=== Exercise ===
Duplicate the following entries verbatim, line for line.

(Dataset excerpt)
* * *

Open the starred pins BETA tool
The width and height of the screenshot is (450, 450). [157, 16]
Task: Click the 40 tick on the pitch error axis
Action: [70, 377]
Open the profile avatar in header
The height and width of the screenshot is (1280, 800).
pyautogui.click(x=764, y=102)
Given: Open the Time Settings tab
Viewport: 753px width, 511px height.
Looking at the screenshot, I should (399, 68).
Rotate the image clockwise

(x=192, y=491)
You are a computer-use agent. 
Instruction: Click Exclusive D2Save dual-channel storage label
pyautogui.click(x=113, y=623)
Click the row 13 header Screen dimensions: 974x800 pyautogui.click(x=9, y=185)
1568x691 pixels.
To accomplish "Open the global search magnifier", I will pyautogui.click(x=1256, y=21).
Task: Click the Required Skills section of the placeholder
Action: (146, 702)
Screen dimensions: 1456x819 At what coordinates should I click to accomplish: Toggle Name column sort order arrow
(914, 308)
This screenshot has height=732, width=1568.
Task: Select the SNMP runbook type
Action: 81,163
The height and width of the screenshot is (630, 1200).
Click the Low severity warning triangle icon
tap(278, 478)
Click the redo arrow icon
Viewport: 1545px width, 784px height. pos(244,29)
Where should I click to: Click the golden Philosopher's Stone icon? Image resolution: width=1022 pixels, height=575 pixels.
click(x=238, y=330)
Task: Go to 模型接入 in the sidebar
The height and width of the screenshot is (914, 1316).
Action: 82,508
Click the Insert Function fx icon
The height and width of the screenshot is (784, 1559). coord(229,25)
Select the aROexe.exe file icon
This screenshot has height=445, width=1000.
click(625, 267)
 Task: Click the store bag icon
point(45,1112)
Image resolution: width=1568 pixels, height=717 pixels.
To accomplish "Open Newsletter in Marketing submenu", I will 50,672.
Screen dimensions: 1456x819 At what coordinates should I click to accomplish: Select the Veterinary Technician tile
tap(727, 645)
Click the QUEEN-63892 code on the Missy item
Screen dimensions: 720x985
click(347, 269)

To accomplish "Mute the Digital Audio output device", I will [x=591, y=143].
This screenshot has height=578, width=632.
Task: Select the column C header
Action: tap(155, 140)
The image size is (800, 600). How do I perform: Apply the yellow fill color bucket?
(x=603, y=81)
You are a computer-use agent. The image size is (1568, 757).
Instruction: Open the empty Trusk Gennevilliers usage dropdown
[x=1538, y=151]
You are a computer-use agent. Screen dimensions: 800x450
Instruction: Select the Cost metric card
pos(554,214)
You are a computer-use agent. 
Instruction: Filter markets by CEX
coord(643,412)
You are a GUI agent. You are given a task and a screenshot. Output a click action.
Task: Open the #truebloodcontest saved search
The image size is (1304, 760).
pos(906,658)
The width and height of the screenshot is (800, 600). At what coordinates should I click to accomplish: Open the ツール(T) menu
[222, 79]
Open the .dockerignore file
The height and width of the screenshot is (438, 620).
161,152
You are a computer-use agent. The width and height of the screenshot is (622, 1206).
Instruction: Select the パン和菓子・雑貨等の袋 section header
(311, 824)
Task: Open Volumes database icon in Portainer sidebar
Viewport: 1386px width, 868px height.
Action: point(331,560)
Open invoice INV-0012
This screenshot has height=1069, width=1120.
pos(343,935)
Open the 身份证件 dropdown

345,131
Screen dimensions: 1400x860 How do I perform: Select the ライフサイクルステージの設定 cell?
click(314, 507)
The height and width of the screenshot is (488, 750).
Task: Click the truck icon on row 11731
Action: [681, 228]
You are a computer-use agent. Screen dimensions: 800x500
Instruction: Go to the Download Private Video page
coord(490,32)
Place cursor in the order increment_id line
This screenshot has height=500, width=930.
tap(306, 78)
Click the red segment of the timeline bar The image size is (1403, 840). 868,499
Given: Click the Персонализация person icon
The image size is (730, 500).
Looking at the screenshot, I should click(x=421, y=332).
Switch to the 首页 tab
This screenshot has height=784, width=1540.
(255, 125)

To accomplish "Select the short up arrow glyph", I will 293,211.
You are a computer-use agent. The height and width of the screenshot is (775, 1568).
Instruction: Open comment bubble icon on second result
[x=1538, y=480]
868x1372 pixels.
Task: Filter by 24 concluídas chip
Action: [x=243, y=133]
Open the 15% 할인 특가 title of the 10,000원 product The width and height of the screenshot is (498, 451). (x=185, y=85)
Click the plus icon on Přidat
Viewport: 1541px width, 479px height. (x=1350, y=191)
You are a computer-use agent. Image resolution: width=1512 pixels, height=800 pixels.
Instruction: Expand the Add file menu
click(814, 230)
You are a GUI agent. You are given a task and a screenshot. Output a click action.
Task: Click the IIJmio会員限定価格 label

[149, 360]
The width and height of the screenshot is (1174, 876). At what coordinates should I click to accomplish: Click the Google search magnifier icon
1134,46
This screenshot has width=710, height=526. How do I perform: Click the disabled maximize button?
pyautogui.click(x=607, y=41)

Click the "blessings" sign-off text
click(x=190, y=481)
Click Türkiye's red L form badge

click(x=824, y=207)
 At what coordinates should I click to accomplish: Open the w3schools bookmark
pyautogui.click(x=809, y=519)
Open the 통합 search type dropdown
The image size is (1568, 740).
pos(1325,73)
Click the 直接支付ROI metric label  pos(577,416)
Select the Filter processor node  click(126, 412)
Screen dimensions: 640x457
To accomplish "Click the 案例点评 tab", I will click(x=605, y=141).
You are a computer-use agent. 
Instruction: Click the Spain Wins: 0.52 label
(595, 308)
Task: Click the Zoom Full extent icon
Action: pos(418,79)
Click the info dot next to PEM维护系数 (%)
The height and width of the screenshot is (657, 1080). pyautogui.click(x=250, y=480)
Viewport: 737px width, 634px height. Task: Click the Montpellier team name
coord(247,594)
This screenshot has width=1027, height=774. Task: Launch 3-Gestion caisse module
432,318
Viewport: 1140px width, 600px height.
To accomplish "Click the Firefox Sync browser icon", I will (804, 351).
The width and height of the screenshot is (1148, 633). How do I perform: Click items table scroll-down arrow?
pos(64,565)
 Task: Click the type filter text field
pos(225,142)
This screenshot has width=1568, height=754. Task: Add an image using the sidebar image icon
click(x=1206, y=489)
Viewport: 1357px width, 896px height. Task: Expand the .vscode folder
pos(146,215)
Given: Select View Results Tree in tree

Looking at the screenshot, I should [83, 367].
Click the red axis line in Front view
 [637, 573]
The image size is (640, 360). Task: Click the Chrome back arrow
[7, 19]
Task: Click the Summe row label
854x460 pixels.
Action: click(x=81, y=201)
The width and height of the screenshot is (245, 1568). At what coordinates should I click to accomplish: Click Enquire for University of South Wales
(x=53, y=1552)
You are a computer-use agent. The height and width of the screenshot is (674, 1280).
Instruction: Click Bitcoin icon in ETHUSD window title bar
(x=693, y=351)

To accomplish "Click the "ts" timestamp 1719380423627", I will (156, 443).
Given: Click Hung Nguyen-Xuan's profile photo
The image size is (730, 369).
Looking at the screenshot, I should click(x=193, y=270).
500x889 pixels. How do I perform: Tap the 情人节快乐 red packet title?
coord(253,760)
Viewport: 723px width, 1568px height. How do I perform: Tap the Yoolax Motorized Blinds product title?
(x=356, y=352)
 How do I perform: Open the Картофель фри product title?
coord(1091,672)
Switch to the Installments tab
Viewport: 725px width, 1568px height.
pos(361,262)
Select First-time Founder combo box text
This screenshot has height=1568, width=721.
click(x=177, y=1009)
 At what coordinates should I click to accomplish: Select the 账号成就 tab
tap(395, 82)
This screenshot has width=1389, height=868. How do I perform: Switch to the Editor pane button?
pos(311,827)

* * *

=== Exercise output ===
Open the starred pins BETA tool
The width and height of the screenshot is (450, 450). [157, 16]
Task: Click the 40 tick on the pitch error axis
Action: [70, 377]
Open the profile avatar in header
The height and width of the screenshot is (1280, 800).
pyautogui.click(x=764, y=102)
Given: Open the Time Settings tab
Viewport: 753px width, 511px height.
Looking at the screenshot, I should (399, 68).
Rotate the image clockwise

(x=192, y=491)
You are a computer-use agent. 
Instruction: Click Exclusive D2Save dual-channel storage label
pyautogui.click(x=113, y=623)
Click the row 13 header Screen dimensions: 974x800 pyautogui.click(x=9, y=185)
1568x691 pixels.
To accomplish "Open the global search magnifier", I will pyautogui.click(x=1256, y=21).
Task: Click the Required Skills section of the placeholder
Action: (146, 702)
Screen dimensions: 1456x819 At what coordinates should I click to accomplish: Toggle Name column sort order arrow
(914, 308)
This screenshot has height=732, width=1568.
Task: Select the SNMP runbook type
Action: 81,163
The height and width of the screenshot is (630, 1200).
Click the Low severity warning triangle icon
tap(278, 478)
Click the redo arrow icon
Viewport: 1545px width, 784px height. pos(244,29)
Where should I click to: Click the golden Philosopher's Stone icon? Image resolution: width=1022 pixels, height=575 pixels.
click(x=238, y=330)
Task: Go to 模型接入 in the sidebar
The height and width of the screenshot is (914, 1316).
Action: 82,508
Click the Insert Function fx icon
The height and width of the screenshot is (784, 1559). coord(229,25)
Select the aROexe.exe file icon
This screenshot has height=445, width=1000.
click(625, 267)
 Task: Click the store bag icon
point(45,1112)
Image resolution: width=1568 pixels, height=717 pixels.
To accomplish "Open Newsletter in Marketing submenu", I will 50,672.
Screen dimensions: 1456x819 At what coordinates should I click to accomplish: Select the Veterinary Technician tile
tap(727, 645)
Click the QUEEN-63892 code on the Missy item
Screen dimensions: 720x985
click(347, 269)

To accomplish "Mute the Digital Audio output device", I will [x=591, y=143].
This screenshot has height=578, width=632.
Task: Select the column C header
Action: tap(155, 140)
The image size is (800, 600). How do I perform: Apply the yellow fill color bucket?
(x=603, y=81)
You are a computer-use agent. The image size is (1568, 757).
Instruction: Open the empty Trusk Gennevilliers usage dropdown
[x=1538, y=151]
You are a computer-use agent. Screen dimensions: 800x450
Instruction: Select the Cost metric card
pos(554,214)
You are a computer-use agent. 
Instruction: Filter markets by CEX
coord(643,412)
You are a GUI agent. You are given a task and a screenshot. Output a click action.
Task: Open the #truebloodcontest saved search
The image size is (1304, 760).
pos(906,658)
The width and height of the screenshot is (800, 600). At what coordinates should I click to accomplish: Open the ツール(T) menu
[222, 79]
Open the .dockerignore file
The height and width of the screenshot is (438, 620).
161,152
You are a computer-use agent. The width and height of the screenshot is (622, 1206).
Instruction: Select the パン和菓子・雑貨等の袋 section header
(311, 824)
Task: Open Volumes database icon in Portainer sidebar
Viewport: 1386px width, 868px height.
Action: point(331,560)
Open invoice INV-0012
This screenshot has height=1069, width=1120.
pos(343,935)
Open the 身份证件 dropdown

345,131
Screen dimensions: 1400x860 How do I perform: Select the ライフサイクルステージの設定 cell?
click(314, 507)
The height and width of the screenshot is (488, 750).
Task: Click the truck icon on row 11731
Action: [681, 228]
You are a computer-use agent. Screen dimensions: 800x500
Instruction: Go to the Download Private Video page
coord(490,32)
Place cursor in the order increment_id line
This screenshot has height=500, width=930.
tap(306, 78)
Click the red segment of the timeline bar The image size is (1403, 840). 868,499
Given: Click the Персонализация person icon
The image size is (730, 500).
Looking at the screenshot, I should click(x=421, y=332).
Switch to the 首页 tab
This screenshot has height=784, width=1540.
(255, 125)

To accomplish "Select the short up arrow glyph", I will 293,211.
You are a computer-use agent. The height and width of the screenshot is (775, 1568).
Instruction: Open comment bubble icon on second result
[x=1538, y=480]
868x1372 pixels.
Task: Filter by 24 concluídas chip
Action: [x=243, y=133]
Open the 15% 할인 특가 title of the 10,000원 product The width and height of the screenshot is (498, 451). (x=185, y=85)
Click the plus icon on Přidat
Viewport: 1541px width, 479px height. (x=1350, y=191)
You are a computer-use agent. Image resolution: width=1512 pixels, height=800 pixels.
Instruction: Expand the Add file menu
click(814, 230)
You are a GUI agent. You are given a task and a screenshot. Output a click action.
Task: Click the IIJmio会員限定価格 label

[149, 360]
The width and height of the screenshot is (1174, 876). At what coordinates should I click to accomplish: Click the Google search magnifier icon
1134,46
This screenshot has width=710, height=526. How do I perform: Click the disabled maximize button?
pyautogui.click(x=607, y=41)

Click the "blessings" sign-off text
click(x=190, y=481)
Click Türkiye's red L form badge

click(x=824, y=207)
 At what coordinates should I click to accomplish: Open the w3schools bookmark
pyautogui.click(x=809, y=519)
Open the 통합 search type dropdown
The image size is (1568, 740).
pos(1325,73)
Click the 直接支付ROI metric label  pos(577,416)
Select the Filter processor node  click(126, 412)
Screen dimensions: 640x457
To accomplish "Click the 案例点评 tab", I will click(x=605, y=141).
You are a computer-use agent. 
Instruction: Click the Spain Wins: 0.52 label
(595, 308)
Task: Click the Zoom Full extent icon
Action: pos(418,79)
Click the info dot next to PEM维护系数 (%)
The height and width of the screenshot is (657, 1080). pyautogui.click(x=250, y=480)
Viewport: 737px width, 634px height. Task: Click the Montpellier team name
coord(247,594)
This screenshot has width=1027, height=774. Task: Launch 3-Gestion caisse module
432,318
Viewport: 1140px width, 600px height.
To accomplish "Click the Firefox Sync browser icon", I will (804, 351).
The width and height of the screenshot is (1148, 633). How do I perform: Click items table scroll-down arrow?
pos(64,565)
 Task: Click the type filter text field
pos(225,142)
This screenshot has width=1568, height=754. Task: Add an image using the sidebar image icon
click(x=1206, y=489)
Viewport: 1357px width, 896px height. Task: Expand the .vscode folder
pos(146,215)
Given: Select View Results Tree in tree

Looking at the screenshot, I should [83, 367].
Click the red axis line in Front view
 [637, 573]
The image size is (640, 360). Task: Click the Chrome back arrow
[7, 19]
Task: Click the Summe row label
854x460 pixels.
Action: click(x=81, y=201)
The width and height of the screenshot is (245, 1568). At what coordinates should I click to accomplish: Click Enquire for University of South Wales
(x=53, y=1552)
You are a computer-use agent. The height and width of the screenshot is (674, 1280).
Instruction: Click Bitcoin icon in ETHUSD window title bar
(x=693, y=351)

To accomplish "Click the "ts" timestamp 1719380423627", I will (156, 443).
Given: Click Hung Nguyen-Xuan's profile photo
The image size is (730, 369).
Looking at the screenshot, I should click(x=193, y=270).
500x889 pixels. How do I perform: Tap the 情人节快乐 red packet title?
coord(253,760)
Viewport: 723px width, 1568px height. How do I perform: Tap the Yoolax Motorized Blinds product title?
(x=356, y=352)
 How do I perform: Open the Картофель фри product title?
coord(1091,672)
Switch to the Installments tab
Viewport: 725px width, 1568px height.
pos(361,262)
Select First-time Founder combo box text
This screenshot has height=1568, width=721.
click(x=177, y=1009)
 At what coordinates should I click to accomplish: Select the 账号成就 tab
tap(395, 82)
This screenshot has width=1389, height=868. How do I perform: Switch to the Editor pane button?
pos(311,827)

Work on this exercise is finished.